Dans mon département, à Nantes, quelle que soit la température extérieure, je suis effaré – et honteux pour notre pays – de voir un nombre impressionnant de femmes dans les rues, contraintes à la prostitution par des filières mafieuses qui font pression sur leurs familles en Afrique. C’est à ce désordre qu’il faut mettre fin. C’est cette ignominie qu’il convient de faire cesser. Quel arsenal judiciaire leur offrons-nous véritablement pour les protéger du risque de représailles punitives des réseaux ?
Dans chaque département, créer une instance spécifique pour coordonner et organiser l’action en faveur des victimes de la prostitution est une avancée concrète, qui instaure un véritable relais territorial. Avec le temps, ces instances partageront leur expérience, se communiqueront leurs succès et leurs échecs afin d’être plus efficaces dans l’action menée pour la sortie de la prostitution.

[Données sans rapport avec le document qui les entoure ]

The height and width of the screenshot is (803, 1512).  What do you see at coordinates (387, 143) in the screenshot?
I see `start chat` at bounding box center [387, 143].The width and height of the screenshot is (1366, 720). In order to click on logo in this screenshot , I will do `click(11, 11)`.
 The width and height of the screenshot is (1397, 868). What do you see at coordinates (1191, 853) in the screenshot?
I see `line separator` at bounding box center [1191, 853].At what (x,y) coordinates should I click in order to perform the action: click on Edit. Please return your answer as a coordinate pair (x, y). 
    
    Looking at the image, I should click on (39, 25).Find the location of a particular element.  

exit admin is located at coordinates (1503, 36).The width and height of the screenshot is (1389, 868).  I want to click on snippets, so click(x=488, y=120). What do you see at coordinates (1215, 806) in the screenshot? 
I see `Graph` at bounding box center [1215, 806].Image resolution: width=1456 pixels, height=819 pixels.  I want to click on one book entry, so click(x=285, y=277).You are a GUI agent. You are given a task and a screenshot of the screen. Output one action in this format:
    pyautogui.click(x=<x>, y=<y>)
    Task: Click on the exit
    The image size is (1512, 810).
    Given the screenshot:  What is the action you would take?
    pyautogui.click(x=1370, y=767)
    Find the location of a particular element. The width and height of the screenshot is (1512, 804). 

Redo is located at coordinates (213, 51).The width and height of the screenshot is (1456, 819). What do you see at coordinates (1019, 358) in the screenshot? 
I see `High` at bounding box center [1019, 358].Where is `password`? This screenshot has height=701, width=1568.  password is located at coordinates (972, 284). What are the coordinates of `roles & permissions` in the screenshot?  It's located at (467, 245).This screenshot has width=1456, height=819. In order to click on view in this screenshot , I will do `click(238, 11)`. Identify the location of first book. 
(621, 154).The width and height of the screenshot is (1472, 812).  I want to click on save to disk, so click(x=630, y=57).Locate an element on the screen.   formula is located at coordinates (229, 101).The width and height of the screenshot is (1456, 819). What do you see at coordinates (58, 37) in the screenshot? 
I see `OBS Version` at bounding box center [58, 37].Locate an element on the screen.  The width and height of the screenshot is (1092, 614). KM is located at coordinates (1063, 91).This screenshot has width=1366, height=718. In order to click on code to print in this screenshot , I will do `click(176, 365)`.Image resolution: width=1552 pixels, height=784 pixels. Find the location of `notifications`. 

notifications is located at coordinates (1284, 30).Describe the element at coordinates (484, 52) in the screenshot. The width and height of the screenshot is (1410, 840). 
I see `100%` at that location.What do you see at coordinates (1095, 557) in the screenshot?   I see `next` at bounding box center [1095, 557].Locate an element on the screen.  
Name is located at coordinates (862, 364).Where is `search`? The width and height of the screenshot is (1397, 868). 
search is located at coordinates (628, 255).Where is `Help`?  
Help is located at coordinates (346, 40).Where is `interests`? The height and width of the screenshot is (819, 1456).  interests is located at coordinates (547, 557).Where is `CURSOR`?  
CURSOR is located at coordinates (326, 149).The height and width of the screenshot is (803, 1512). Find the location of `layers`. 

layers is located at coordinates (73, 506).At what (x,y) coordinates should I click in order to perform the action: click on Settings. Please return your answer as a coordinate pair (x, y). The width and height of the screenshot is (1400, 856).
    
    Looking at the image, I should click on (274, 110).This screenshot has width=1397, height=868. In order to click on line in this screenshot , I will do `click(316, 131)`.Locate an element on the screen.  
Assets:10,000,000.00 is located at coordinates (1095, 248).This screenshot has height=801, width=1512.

Malgré les avancées du texte, quelques tensions demeurent.
Je citerai d’abord la pénalisation des clients, qui figurait à l’article 16 du texte. Les députés y tiennent. Notre commission, en revanche, a supprimé cet article, comme le souhaitaient Amnesty International et plus d’une centaine d’organisations et d’institutions.
En effet, cette pénalisation surchargerait et compliquerait l’action de la police. De plus, les prostituées seraient obligées de se cacher. Elles se mettraient davantage en danger pour contourner cette mesure. Rixes, rackets, harcèlement seront des conséquences que nous devons éviter.
Alors, la pénalisation du client a-t-elle fait ses preuves dans d’autres domaines ou dans d’autres pays ? Que ce soit pour le transport de contrebande, de drogue, d’alcool, de migrants ou d’animaux, c’est le convoyeur pris qui est pénalisé et non le client. De même, les consommateurs de drogues sont rarement pénalisés alors que les dealers le sont majoritairement. On le voit, dans ces domaines, la pénalisation du client ne s’applique pas. Elle a en outre montré toutes ses limites dans d’autres pays.
Par ailleurs, la pénalisation du client n’aurait aucune prise sur les mises en relation directe via les annonces érotiques publiées sur des sites internet. Se donner les moyens de traquer ces publications et les réseaux de prostitution qui sont derrière nécessiterait un arsenal important. Ces sites sont volatiles, indétectables et parfois artisanaux ; ils apparaissent aussi vite qu’ils disparaissent. Leur contenu immatériel ne permet aucun repérage durable ni aucun contrôle. De plus, le montage complexe et astucieux de ces sites contourne toujours les lois, bien connues de leurs exploitants.
Enfin, sans intention de polémiquer, je voudrais revenir sur l’article 13 du texte, qui supprime le délit de racolage passif prévu à l’article 225–10–1 du code pénal. Ce dispositif, sollicité par de nombreux riverains, constituait un levier d’action pour les élus territoriaux. Il permettait de fonder l’arrêt sur la voie publique de toute sollicitation à des rapports sexuels tarifés.
Le maintien de ce dispositif accompagné de l’instauration des instances départementales nous aurait offert un arsenal intéressant afin, notamment, de dissuader la fréquentation de certains lieux de prostitution et de réduire ainsi les nuisances sonores liées aux rotations nocturnes de véhicules de clients. On en revient sur ce point à la case départ : on conserve un fort mécontentement des riverains sans résoudre le problème de fond de l’exploitation par la prostitution.
Sans doute le mal de la société est-il plus important que les solutions que nous apportons. On le sait : toiletter la portion visible de la prostitution ne permet pas suffisamment d’en éradiquer la cause ni l’usage.
Tout texte relatif à la misère de la prostitution touche à la conscience de chacun. Il apparaît difficile et illusoire de dégager des positions unanimes, chacun voulant bien faire mais tenant pour plus sûr tel ou tel dispositif.
La majorité du groupe UDI-UC votera ce texte en considérant les progrès sanitaires et sociaux qui l’animent.